Overall, Shuey says containerization is becoming easier as the technology and ecosystems mature and the microservices mindset moves from the enterprise to HPC. That same mindset is what is pushing development on RDMA networks and other key components of many HPC systems. “We are also seeing this move on the file system front too; a lot of web platforms don’t require the kind of extreme scale performance from their file systems you’d get with a Lustre or GPFS. If we move some applications into a container, we don’t want to lose the I/O performance of it. But that really becomes an issue of driver integration and the complexity of using two stacks that haven’t traditionally been used together.”

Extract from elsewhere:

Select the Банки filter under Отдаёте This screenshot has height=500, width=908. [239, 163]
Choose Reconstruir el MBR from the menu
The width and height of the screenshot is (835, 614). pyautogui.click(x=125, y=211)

Interestingly, the performance overhead from containers is not as hefty as one might think, at least in Purdue’s experience. It took some tweaking, but Shuey says they are seeing a 1%-2% performance overhead in terms of I/O throughput speed and network performance. This isn’t all “out of the box” however. “With the file system, we worked with older hardware in our test lab but could still get a half a GB/s per file stream to a particular server. When we containerized that application and tested the file connection inside Docker, we got slapped with a 50% performance penalty. But then we realized that by default, Docker was imposing an overlay file system layer—something that’s perfectly acceptable in the enterprise or for web workloads, but that layer, built into the Linux kernel, couldn’t keep up with the I/O we could get with a research grade NAS (not even a GPFS or Lustre file system).”

The point is, by working both the HPC systems and container software stacks—by learning how two different software stacks interact—the team has been able to slowly, but surely work towards implementing containers; a move that could make some of their workflows more efficient, especially those more “modern” approaches with web interfaces, science gateways, and other collaborative environments. Because many HPC centers are university or government institutions, however, things tend to move at a slower pace, especially if there are any potential security or other concerns. This, coupled with the complexity of HPC workflows (especially with MPI codes) means it’s still slow-going.